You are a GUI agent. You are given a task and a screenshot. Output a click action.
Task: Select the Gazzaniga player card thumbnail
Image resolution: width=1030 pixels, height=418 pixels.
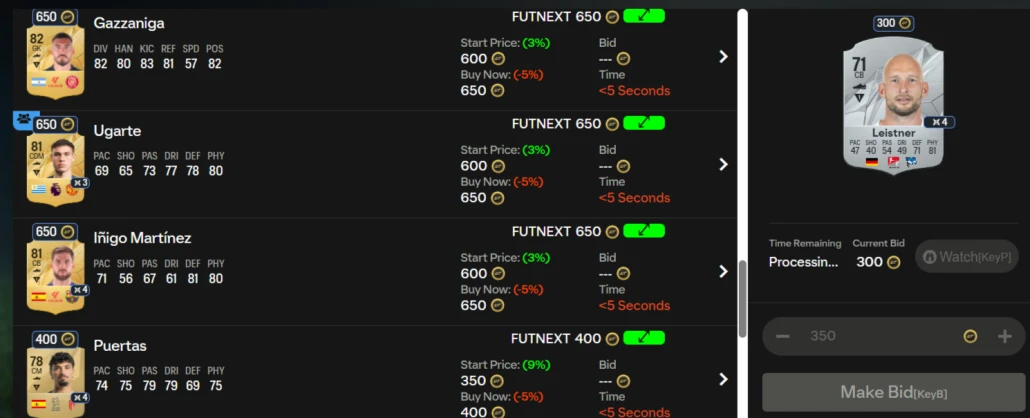(x=55, y=54)
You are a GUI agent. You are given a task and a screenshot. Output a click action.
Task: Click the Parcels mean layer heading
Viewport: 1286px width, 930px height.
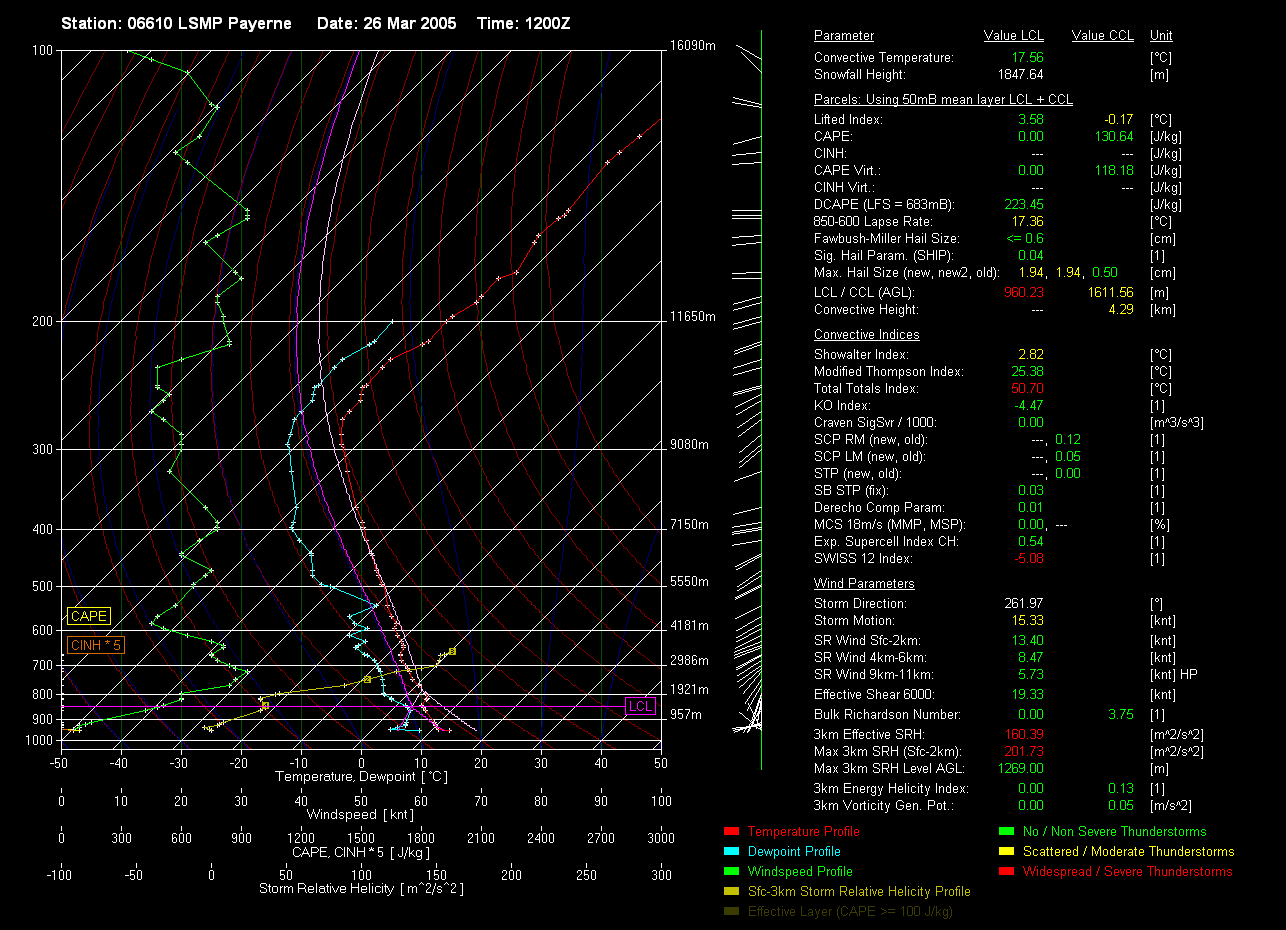pyautogui.click(x=943, y=101)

==========

- Your objective: Write out every line of the rows above word for word, omitting the pictures.

- Written reply:
You are a GUI agent. You are given a task and a screenshot. Output a click action.
Task: Select the Gazzaniga player card thumbnail
Image resolution: width=1030 pixels, height=418 pixels.
(x=55, y=54)
You are a GUI agent. You are given a task and a screenshot. Output a click action.
Task: Click the Parcels mean layer heading
Viewport: 1286px width, 930px height.
pyautogui.click(x=943, y=101)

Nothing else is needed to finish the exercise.